(Extracted data entries)
◇ ◇ ◇ ◇ ◇ ◇ ◇
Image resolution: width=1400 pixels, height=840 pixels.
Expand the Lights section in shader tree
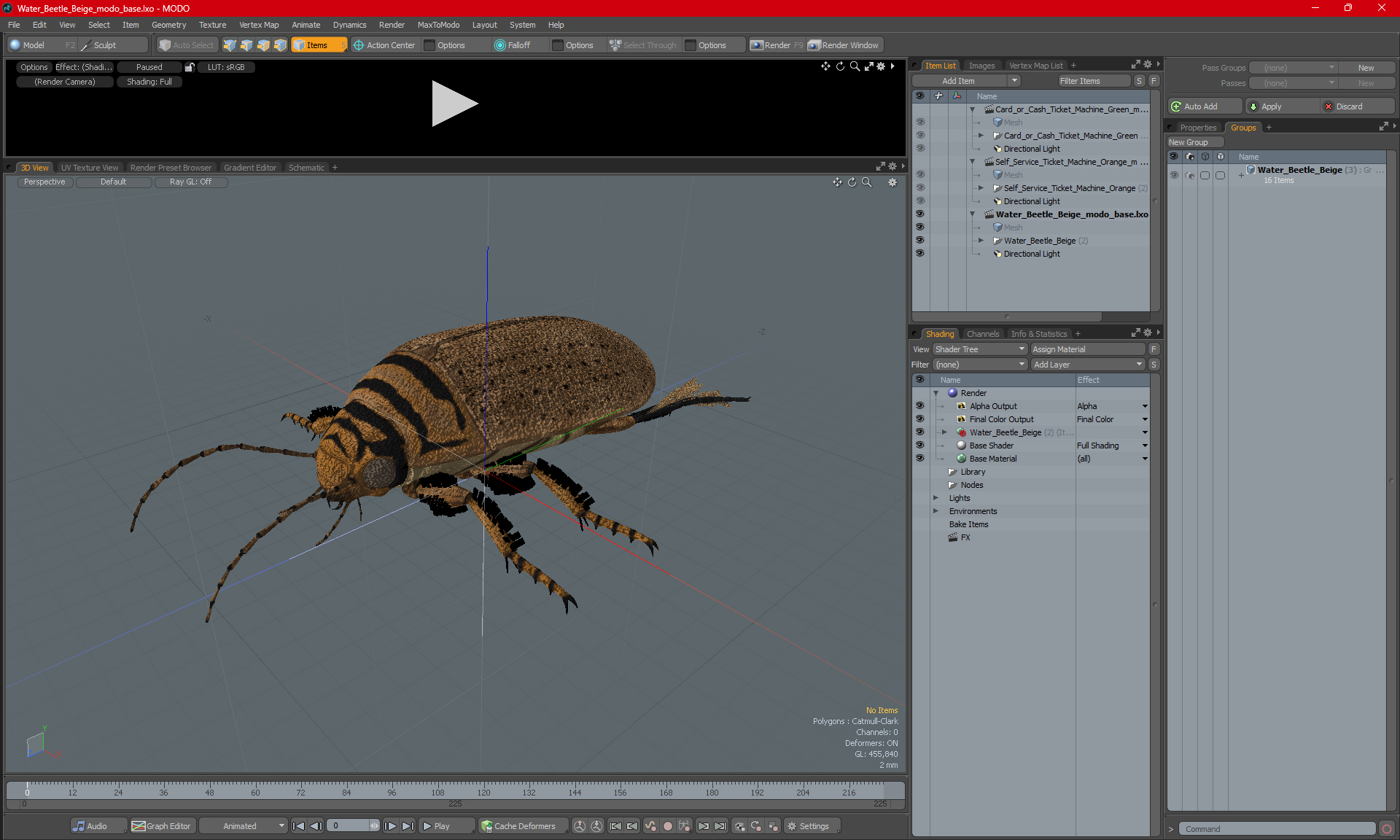937,498
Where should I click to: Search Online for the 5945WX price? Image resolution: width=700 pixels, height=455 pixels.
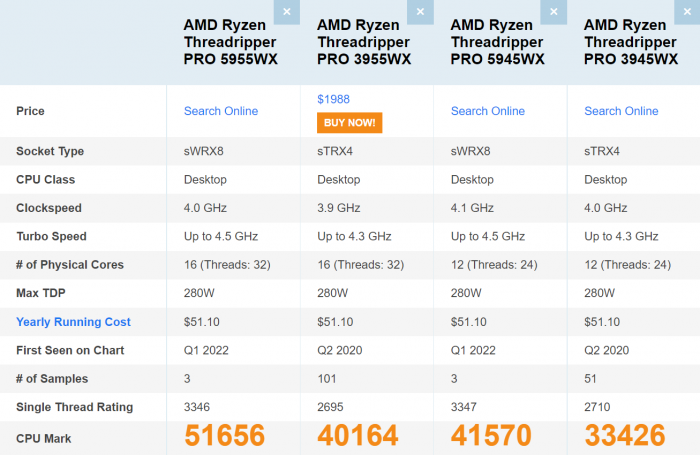tap(488, 111)
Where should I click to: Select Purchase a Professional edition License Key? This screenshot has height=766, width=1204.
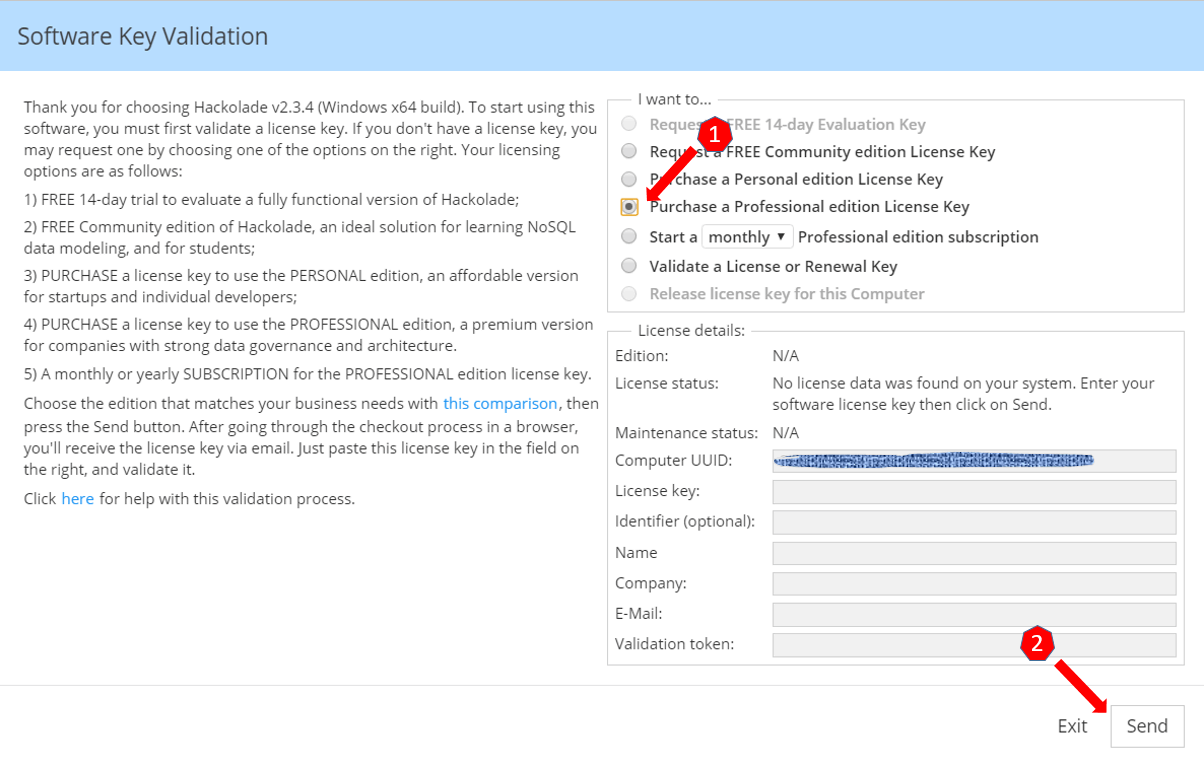(629, 207)
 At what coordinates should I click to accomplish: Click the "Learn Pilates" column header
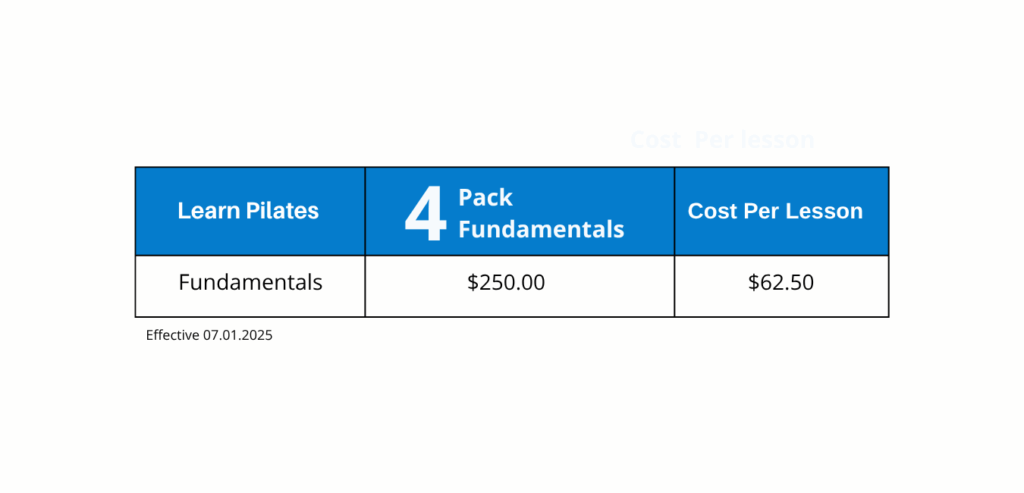(248, 211)
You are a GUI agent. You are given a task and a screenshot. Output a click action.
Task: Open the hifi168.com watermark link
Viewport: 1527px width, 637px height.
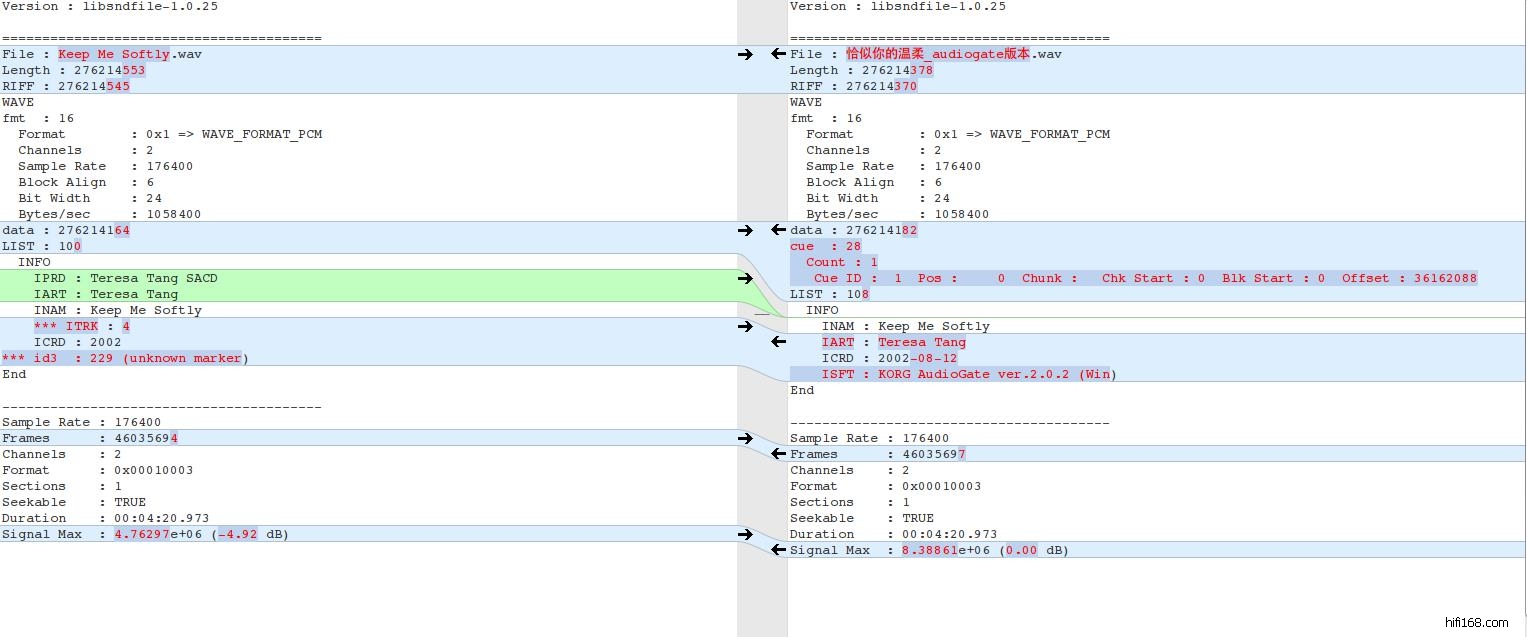(x=1476, y=622)
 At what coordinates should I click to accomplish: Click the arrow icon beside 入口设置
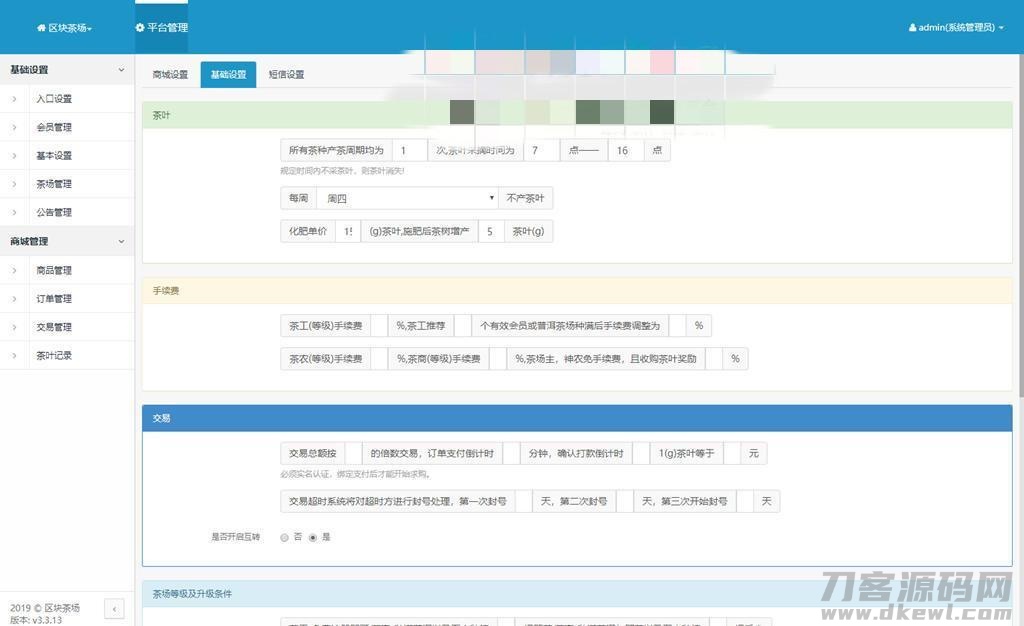[14, 98]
◇ ◇ ◇ ◇ ◇ ◇ ◇
--- Exercise details ---
Find every line in the entries above that contains the word "what" and copy each one. Case counts.

--- Exercise solution ---
 At what coordinates should I click to accomplish: Click the "Learn Pilates" column header
 At what coordinates should I click to accomplish: Click the arrow icon beside 入口设置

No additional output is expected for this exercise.